** Opening EXCERPTED RECORDS block **

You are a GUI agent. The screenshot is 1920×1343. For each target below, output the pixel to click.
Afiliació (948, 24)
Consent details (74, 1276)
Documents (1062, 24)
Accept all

** Closing EXCERPTED RECORDS block **

## REQUIRED WORK
Would you please give the data above again, exactly as it appears?

## OUTPUT FOR THIS TASK
You are a GUI agent. The screenshot is 1920×1343. For each target below, output the pixel to click.
Afiliació (948, 24)
Consent details (74, 1276)
Documents (1062, 24)
Accept all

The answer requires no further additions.